* _EXERCISE REQUIREMENTS_
Everything from the line containing "Where should I" to the end of the listing, both included, should be returned exactly, apart from the pictures.

* _DATA TO USE_
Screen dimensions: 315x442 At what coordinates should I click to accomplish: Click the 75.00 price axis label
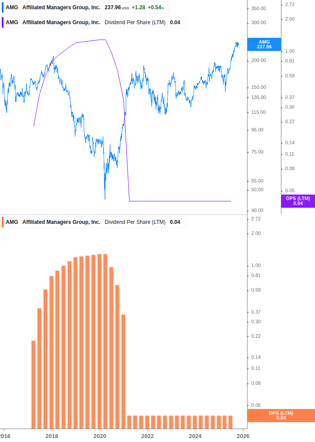point(257,152)
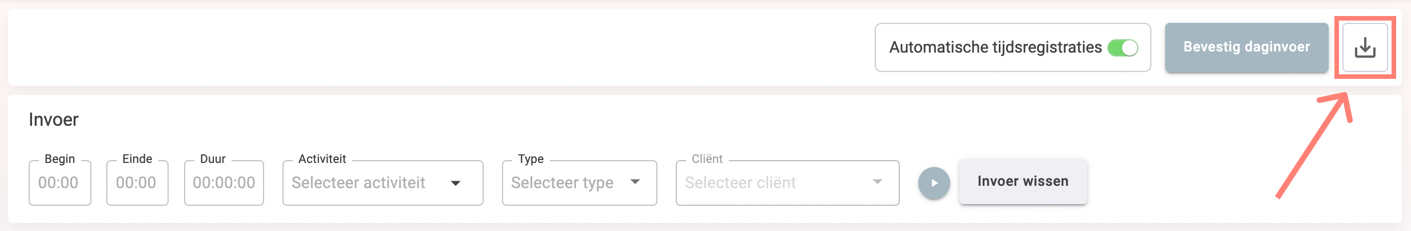Click the Invoer section heading

[53, 120]
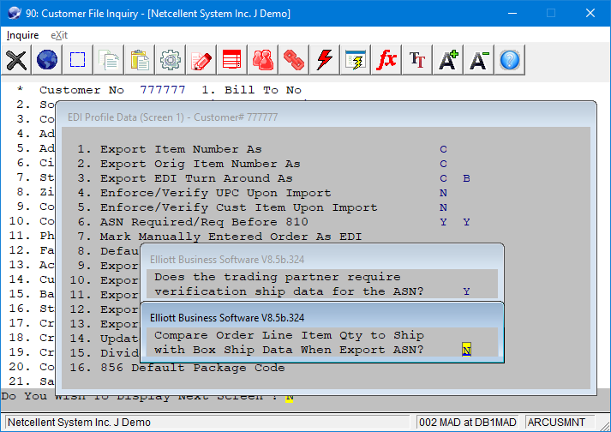Increase font size with A plus icon
This screenshot has width=611, height=432.
point(448,60)
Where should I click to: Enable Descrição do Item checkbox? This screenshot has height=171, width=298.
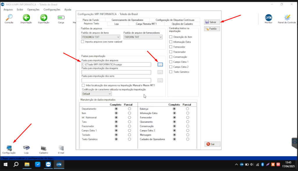pos(171,37)
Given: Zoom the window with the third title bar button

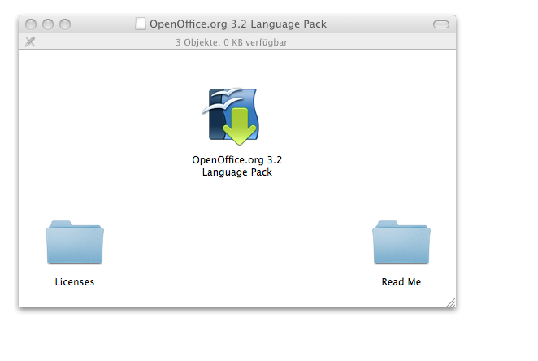Looking at the screenshot, I should click(x=64, y=24).
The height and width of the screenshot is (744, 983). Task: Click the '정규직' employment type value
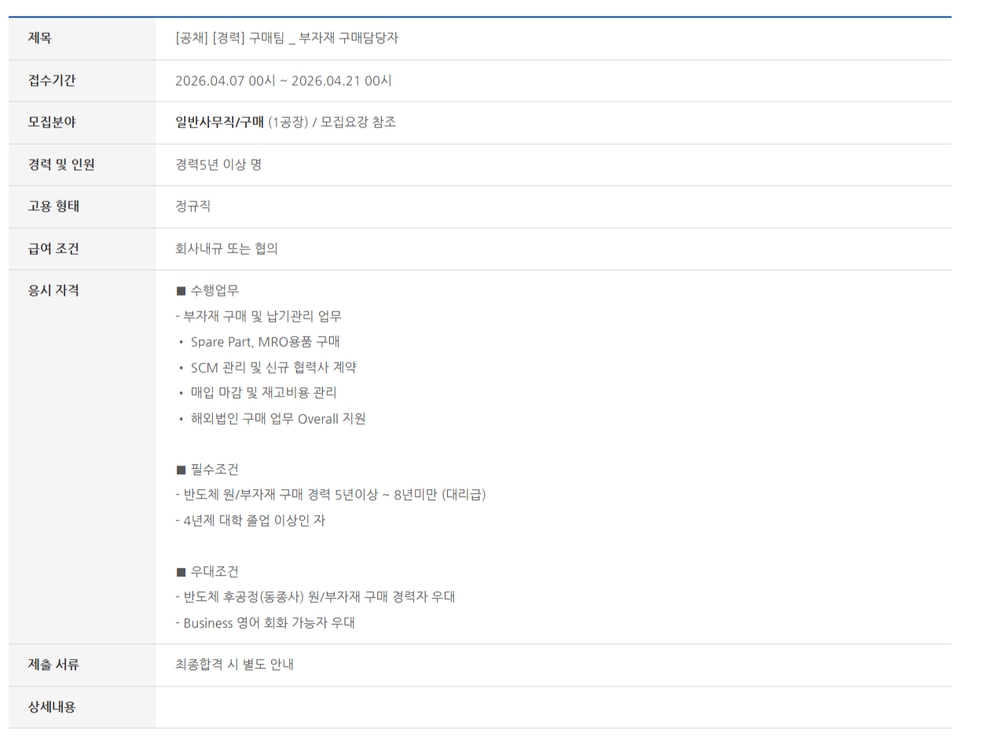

* _REPLY TO THE TASK_
Where should I click to: Enable Descrição do Item checkbox? This screenshot has height=171, width=298.
pos(171,37)
Given: Zoom the window with the third title bar button

Looking at the screenshot, I should click(x=64, y=24).
The height and width of the screenshot is (744, 983). Task: Click the '정규직' employment type value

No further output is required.